** Goal of the exercise **
Can you lay out all of the records below as a numbered list, with the blank lines left out?
┏━━
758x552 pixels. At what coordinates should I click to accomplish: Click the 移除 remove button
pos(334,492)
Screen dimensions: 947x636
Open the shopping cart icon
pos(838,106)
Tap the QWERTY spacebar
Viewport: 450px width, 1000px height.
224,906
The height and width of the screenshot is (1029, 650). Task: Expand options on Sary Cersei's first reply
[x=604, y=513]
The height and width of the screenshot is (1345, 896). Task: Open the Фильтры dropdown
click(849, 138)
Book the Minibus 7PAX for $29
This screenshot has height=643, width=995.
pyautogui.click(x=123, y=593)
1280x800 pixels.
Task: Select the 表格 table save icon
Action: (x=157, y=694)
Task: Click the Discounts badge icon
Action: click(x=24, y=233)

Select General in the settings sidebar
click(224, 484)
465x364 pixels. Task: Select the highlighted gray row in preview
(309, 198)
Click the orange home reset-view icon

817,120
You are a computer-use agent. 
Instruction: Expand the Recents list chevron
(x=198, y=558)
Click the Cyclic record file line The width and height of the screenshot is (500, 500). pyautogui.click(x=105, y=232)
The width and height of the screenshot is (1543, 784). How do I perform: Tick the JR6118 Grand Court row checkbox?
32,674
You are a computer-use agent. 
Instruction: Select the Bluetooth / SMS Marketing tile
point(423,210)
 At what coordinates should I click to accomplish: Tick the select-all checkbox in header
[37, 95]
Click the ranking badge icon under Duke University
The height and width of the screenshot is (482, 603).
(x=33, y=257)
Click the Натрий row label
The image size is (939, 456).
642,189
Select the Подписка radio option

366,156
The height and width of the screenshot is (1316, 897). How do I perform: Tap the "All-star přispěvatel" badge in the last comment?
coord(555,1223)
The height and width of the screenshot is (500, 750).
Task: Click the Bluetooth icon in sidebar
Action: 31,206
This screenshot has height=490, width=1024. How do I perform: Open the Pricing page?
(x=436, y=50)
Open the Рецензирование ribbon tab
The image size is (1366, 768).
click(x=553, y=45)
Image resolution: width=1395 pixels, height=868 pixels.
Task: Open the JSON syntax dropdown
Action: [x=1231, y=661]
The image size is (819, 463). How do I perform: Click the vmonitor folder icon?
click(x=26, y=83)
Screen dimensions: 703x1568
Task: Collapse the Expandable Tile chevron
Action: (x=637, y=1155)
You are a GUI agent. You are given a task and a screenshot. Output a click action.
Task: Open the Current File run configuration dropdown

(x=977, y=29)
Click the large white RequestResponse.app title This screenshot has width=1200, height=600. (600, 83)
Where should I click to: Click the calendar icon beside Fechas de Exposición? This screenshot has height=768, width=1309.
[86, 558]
┗━━
** Task solution **
1. 758x552 pixels. At what coordinates should I click to accomplish: Click the 移除 remove button
2. pos(334,492)
3. Screen dimensions: 947x636
4. Open the shopping cart icon
5. pos(838,106)
6. Tap the QWERTY spacebar
7. Viewport: 450px width, 1000px height.
8. 224,906
9. The height and width of the screenshot is (1029, 650). Task: Expand options on Sary Cersei's first reply
10. [x=604, y=513]
11. The height and width of the screenshot is (1345, 896). Task: Open the Фильтры dropdown
12. click(849, 138)
13. Book the Minibus 7PAX for $29
14. This screenshot has height=643, width=995.
15. pyautogui.click(x=123, y=593)
16. 1280x800 pixels.
17. Task: Select the 表格 table save icon
18. Action: (x=157, y=694)
19. Task: Click the Discounts badge icon
20. Action: click(x=24, y=233)
21. Select General in the settings sidebar
22. click(224, 484)
23. 465x364 pixels. Task: Select the highlighted gray row in preview
24. (309, 198)
25. Click the orange home reset-view icon
26. 817,120
27. You are a computer-use agent. 
28. Instruction: Expand the Recents list chevron
29. (x=198, y=558)
30. Click the Cyclic record file line The width and height of the screenshot is (500, 500). pyautogui.click(x=105, y=232)
31. The width and height of the screenshot is (1543, 784). How do I perform: Tick the JR6118 Grand Court row checkbox?
32. 32,674
33. You are a computer-use agent. 
34. Instruction: Select the Bluetooth / SMS Marketing tile
35. point(423,210)
36.  At what coordinates should I click to accomplish: Tick the select-all checkbox in header
37. [37, 95]
38. Click the ranking badge icon under Duke University
39. The height and width of the screenshot is (482, 603).
40. (x=33, y=257)
41. Click the Натрий row label
42. The image size is (939, 456).
43. 642,189
44. Select the Подписка radio option
45. 366,156
46. The height and width of the screenshot is (1316, 897). How do I perform: Tap the "All-star přispěvatel" badge in the last comment?
47. coord(555,1223)
48. The height and width of the screenshot is (500, 750).
49. Task: Click the Bluetooth icon in sidebar
50. Action: 31,206
51. This screenshot has height=490, width=1024. How do I perform: Open the Pricing page?
52. (x=436, y=50)
53. Open the Рецензирование ribbon tab
54. The image size is (1366, 768).
55. click(x=553, y=45)
56. Image resolution: width=1395 pixels, height=868 pixels.
57. Task: Open the JSON syntax dropdown
58. Action: [x=1231, y=661]
59. The image size is (819, 463). How do I perform: Click the vmonitor folder icon?
60. click(x=26, y=83)
61. Screen dimensions: 703x1568
62. Task: Collapse the Expandable Tile chevron
63. Action: (x=637, y=1155)
64. You are a GUI agent. You are given a task and a screenshot. Output a click action.
65. Task: Open the Current File run configuration dropdown
66. (x=977, y=29)
67. Click the large white RequestResponse.app title This screenshot has width=1200, height=600. (600, 83)
68. Where should I click to: Click the calendar icon beside Fechas de Exposición? This screenshot has height=768, width=1309.
69. [86, 558]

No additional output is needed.